Treasury justifies rebasing of GDP

Minister of Finance, Economic Planning and Development Goodall Gondwe has justified rebasing of the country’s GDP, saying it will ensure that sectors previously ignored are incorporated in the national accounts.

The minister said in an interview on Sunday that many things are happening in the private sector, but are not recorded formally when calculating gross domestic product (GDP), the total value of all final goods and services produced within a country.

“If we include those, our GDP will be much bigger than now,” said Gondwe, observing that it is unfair to say that Malawi is a small economy as most economic activities are not taken into account when calculating national wealth.

Rebasing GDP means changing the base year when calculating the nominal GDP at current market prices and Malawi has been using 2010 as a base year.

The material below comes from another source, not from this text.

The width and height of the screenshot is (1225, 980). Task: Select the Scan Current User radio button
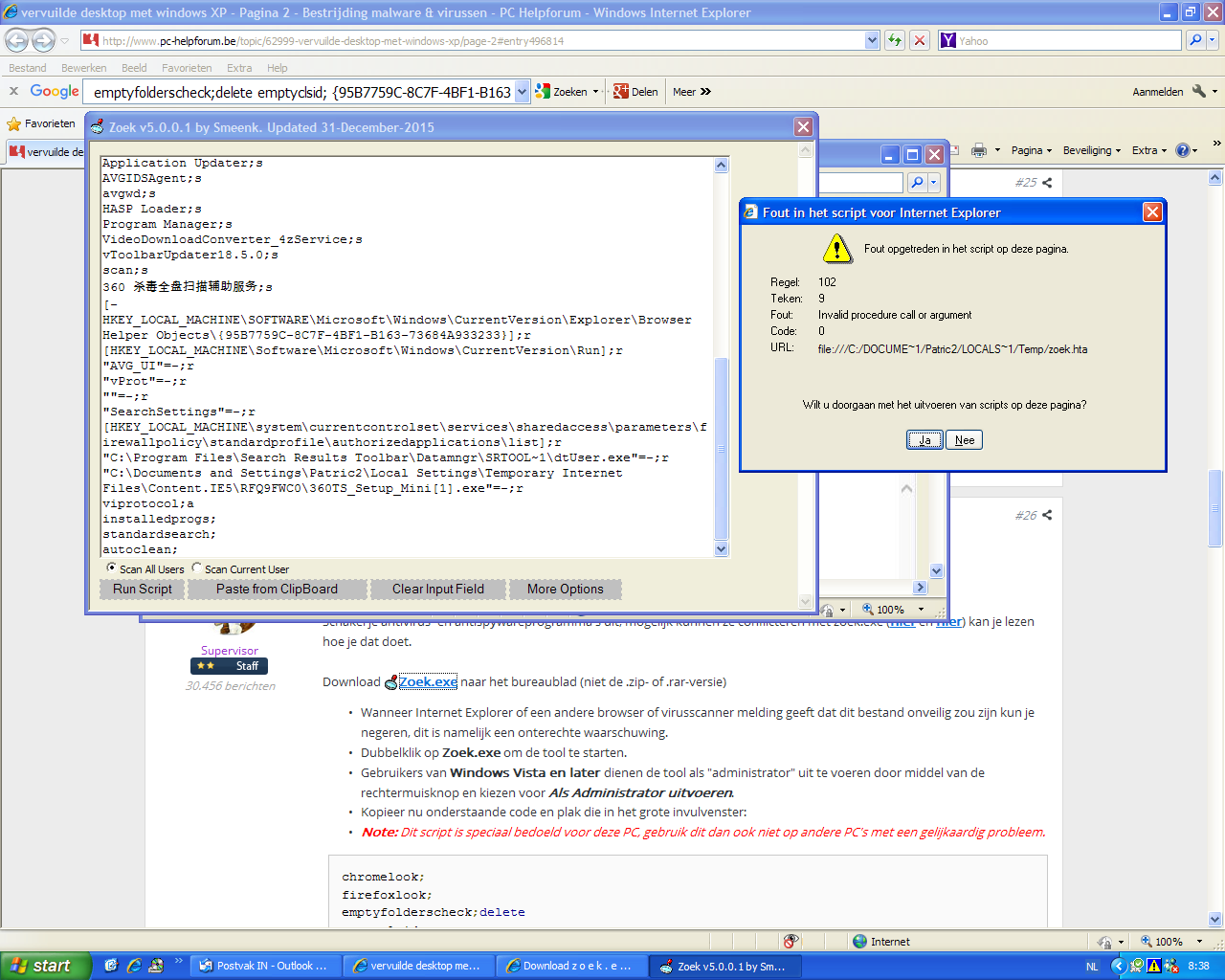197,568
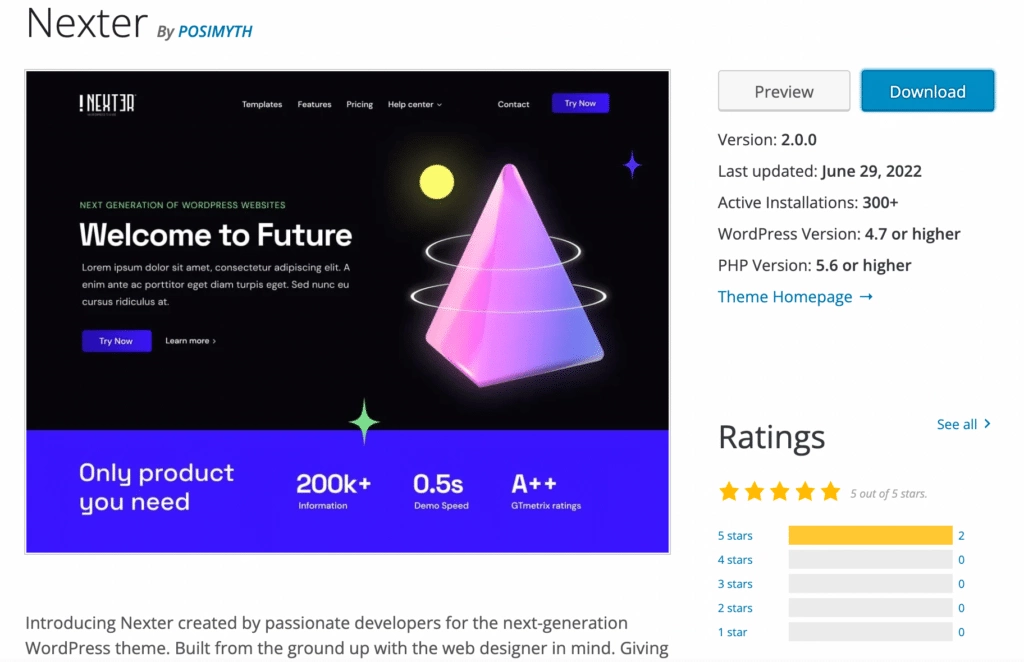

But analysts believe nine years down the line, the economic landscape is now dynamic and has changed, necessitating a corresponding change in the way the country calculates its GDP.

“Nigeria recently rebased its economy and because of that it has a bigger economy in Africa,” said Gondwe.

In 2014, Kenya, Nigeria, Tanzania, Uganda and Zambia all rebased their respective economies, a situation which led to significant revaluations of their GDP.

In the Mid-Year Budget Review Statement on Friday, Gondwe also spoke about rebasing the GDP, saying they will adopt a methodology that will allow the country to capture economic activities even from the informal sector as other countries do as well as information on government projects.

In a written response yesterday, Institute of Chartered Accountants in Malawi (Icam) chief executive officer Francis Gondwe, while observing that the move may help bring out the right perspective about the size of the economy and help spur foreign direct investment, advised government to come up with strategies that will positively impact the lives of the people.

He said having a higher GDP figure is meaningless when citizens are wallowing in abject poverty.

Said Gondwe: “At present, a great deal of economic activity is informal and not recorded, which gives a distorted view of the size of the economy. This would, among other things, help government to boost its revenue collection from fees and taxes.”

In February, local investment and advisory firm Alliance Capital Limited cautioned the use of GDP as a measure of economic performance, saying there are issues of distribution, industrialisation and employment which must also be considered if economic growth is to be meaningful.

Traditionally, Malawi has used the GDP as a measure of economic growth which was initially developed in the United States in early 1930s.

This year, government is projecting the economy to grow by seven percent, banking on good rains expected to boost agricultural output.

Government annual economic reports from 2011 to 2017 indicate that in the seven-year period, Treasury had been revising downwards growth projections.